JM: I agree with Matt's point of view
about VN's (and Shade's) reference to painting, not to
poetry. Actually, the wordplay with "Braque and bric-a-brac" is
very misleading. If Shade has "the shakes," this is not applicable
to Nabokov! (this item is amply ellaborated in "Speak, Memory,"
and I remember particular also his references to Picasso and to cubism, in
"Pnin."). Since I'm still occupied with TOoL one thing has just struck me: if,
in "Pale Fire" we find Shade outlining "methods of composition,", in TOoL Philip
Wild is busy with his own "methods of decomposition."

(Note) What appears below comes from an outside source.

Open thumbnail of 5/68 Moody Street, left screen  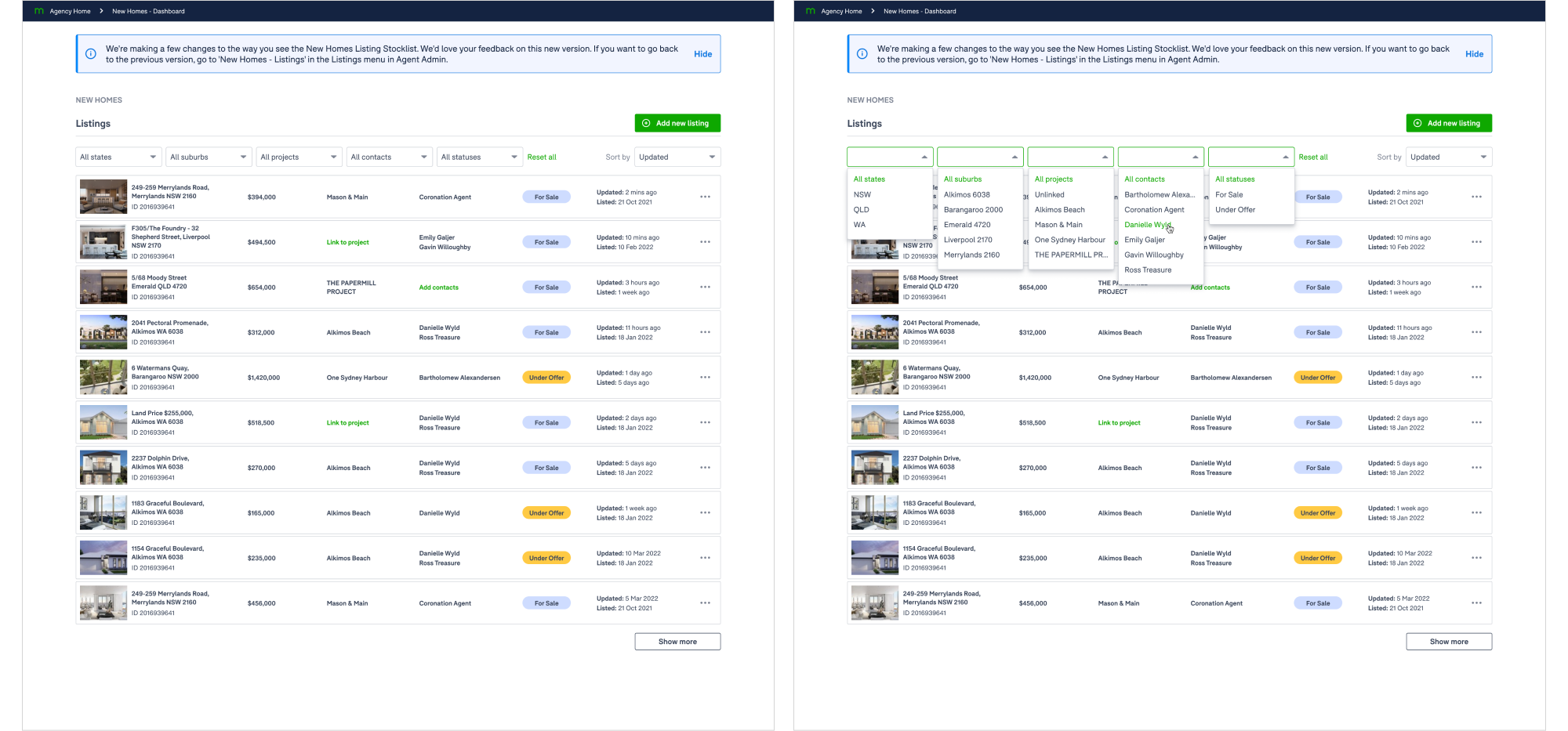click(x=103, y=288)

Jerry: It seems that Lucette
represents "Artemisia", as Queen Ada's sister leading us
to the "Common Mugwort Artemisia Vulgaris, L. Felon-herb,
Sailor's Tobacco". Therefore Lucette has
to be distinguished from the "Artemisia dracunculus L."
(dragon's-wort, tarragon, estragon) and the "Artemisia tridentata" (sage-brush).
A task for botanists. The "nicotine" branching into Tobacco and rabbit-doctor
Nikulin is also mysterious.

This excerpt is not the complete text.